**Exercise requirements**
Copy out word for word the stretch of the data from the line containing "Task: Set value mode to Total" through the line containing "The height and", including both of those lines.

**Records shown**
§ §
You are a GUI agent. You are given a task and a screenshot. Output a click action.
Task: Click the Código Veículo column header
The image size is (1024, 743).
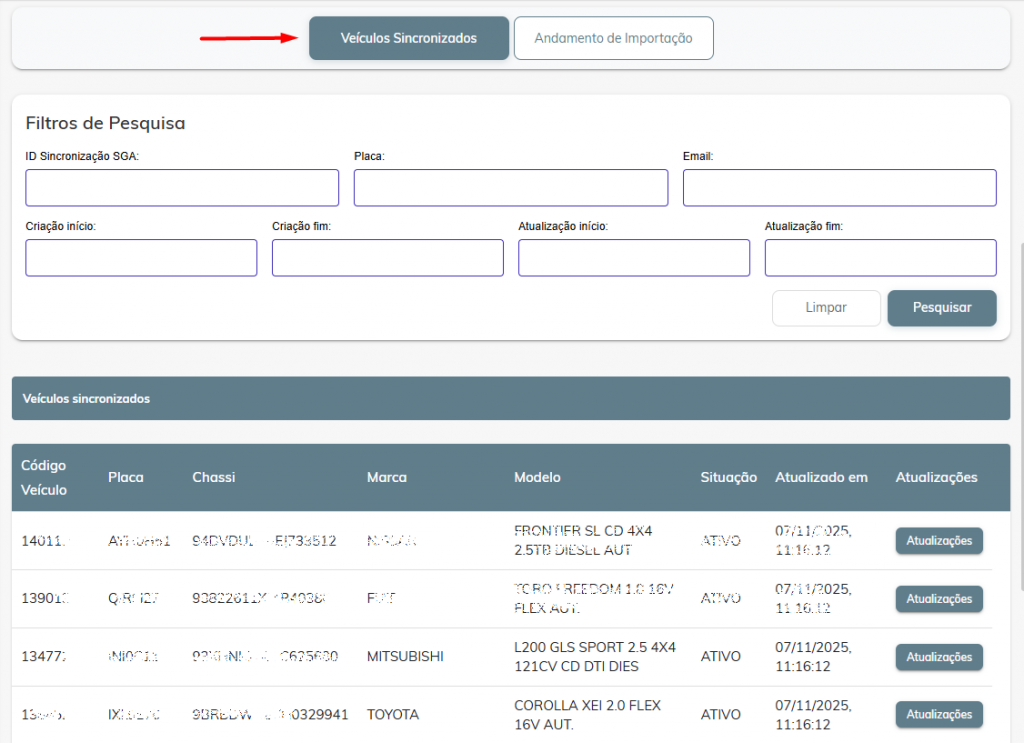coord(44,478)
§ §
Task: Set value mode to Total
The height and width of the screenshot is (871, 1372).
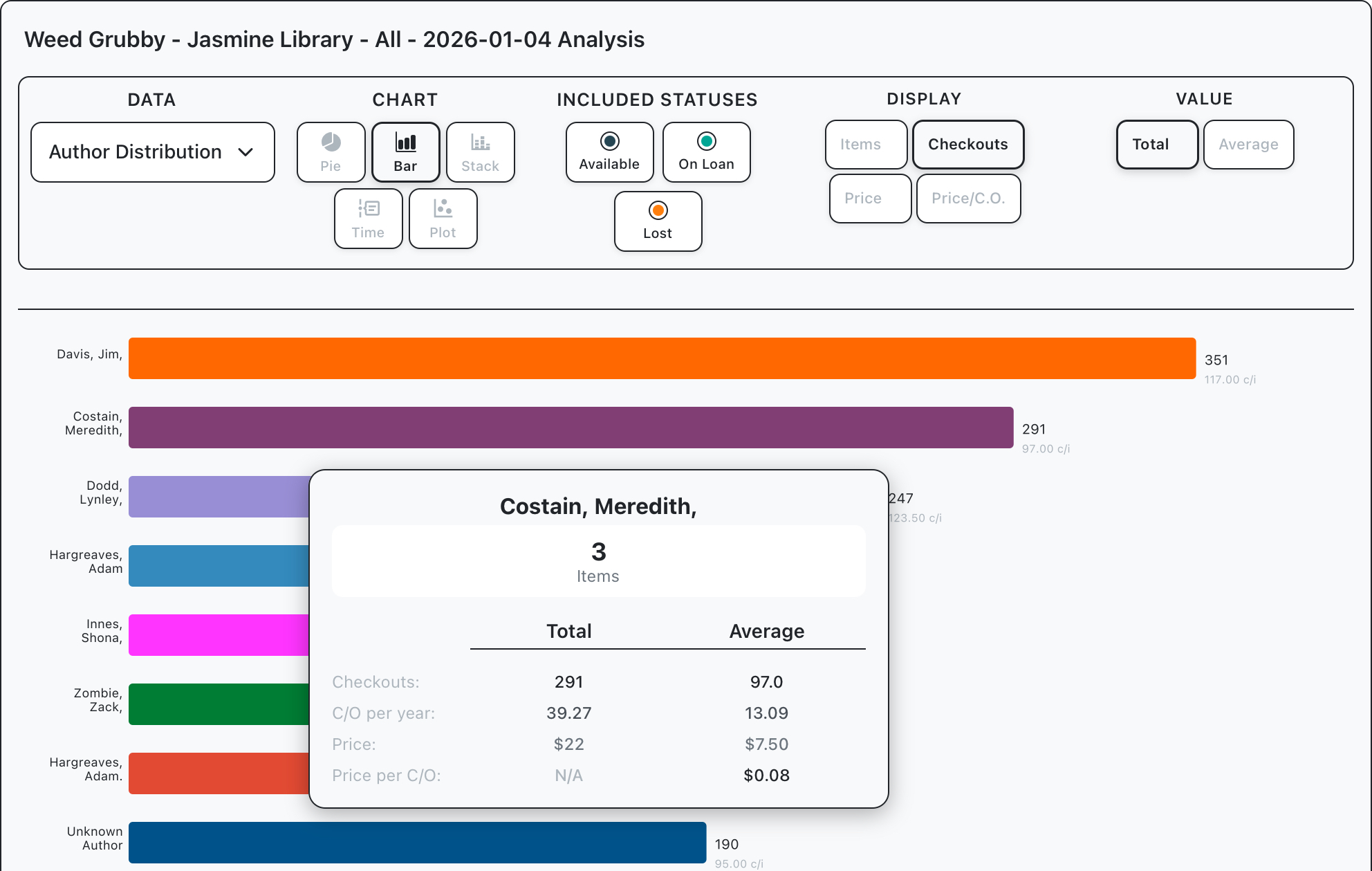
§ §
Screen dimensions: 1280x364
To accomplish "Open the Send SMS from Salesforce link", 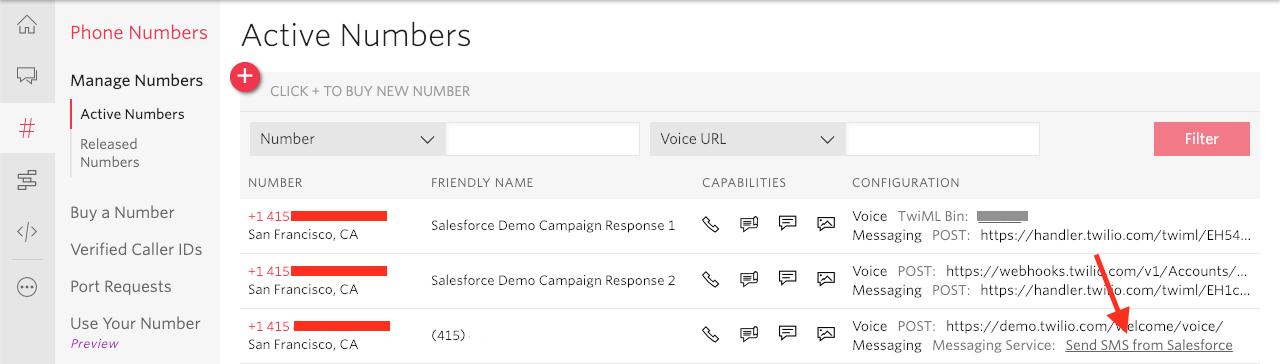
§ §
**Result of the task**
Task: Set value mode to Total
The height and width of the screenshot is (871, 1372).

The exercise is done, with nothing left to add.